Leandro Paredes menacé de lourdes sanctions après la fin de match houleuse
Leandro Paredes se retrouve au cœur d’une affaire disciplinaire qui pourrait coûter cher à l’Argentine. Après la finale perdue face à l’Espagne, la FIFA a ouvert une enquête sur les incidents survenus au coup de sifflet final, avec des images qui montrent une échauffourée d’une rare violence.
Le milieu de terrain de Boca Juniors risque une suspension significative si son comportement est qualifié d’agression préméditée. Le dossier est désormais entre les mains de la commission de discipline, qui examine le rapport de l’arbitre et les images vidéo en haute définition.
Une altercation partie d’un premier coup de Nahuel Molina
La tension est montée d’un cran lorsque Nahuel Molina a frappé Rodri Hernández alors que le joueur de Manchester City célébrait le titre. Ce geste a mis le feu aux poudres et déclenché une mêlée entre les deux camps, dans un climat déjà électrique.

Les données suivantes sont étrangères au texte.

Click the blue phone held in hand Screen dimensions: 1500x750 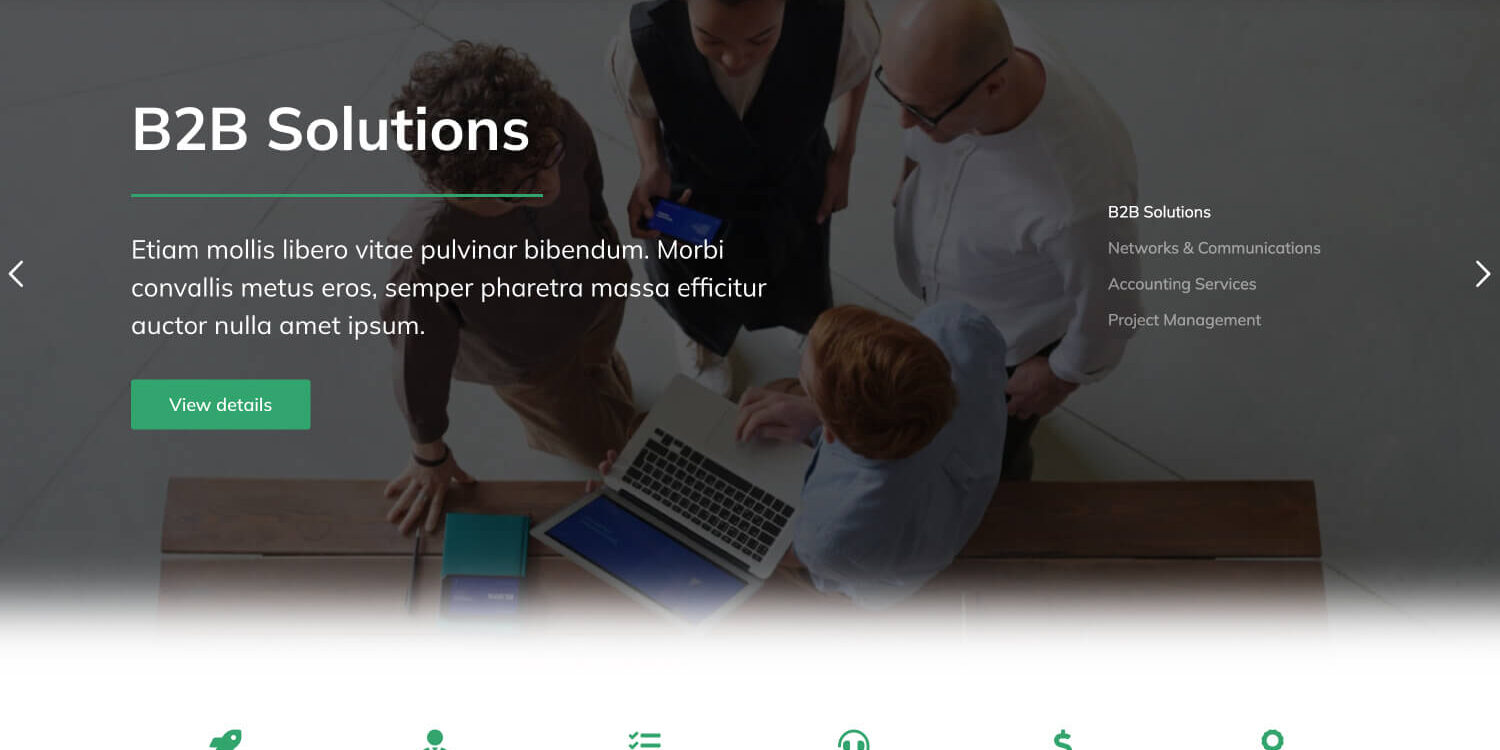point(683,220)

Lionel Scaloni a même dû intervenir pour tenter de calmer ses joueurs. La scène a rapidement débordé du cadre habituel d’un simple accrochage de fin de rencontre, transformant le terrain en zone de tensions incontrôlées.
Leandro Paredes au centre de l’enquête disciplinaire
Leandro Paredes a été l’un des visages les plus visibles de ce chaos. Le milieu argentin a semblé s’en prendre à Eric Garcia, avant de se tourner vers Gavi, qu’il a bousculé et fait tomber au sol.
L’arbitre Slavko Vincic a fini par l’exclure après la rencontre. Dans le cadre du règlement disciplinaire de la FIFA, une telle faute peut entraîner au minimum trois matches de suspension pour conduite violente, et davantage si les faits sont jugés graves.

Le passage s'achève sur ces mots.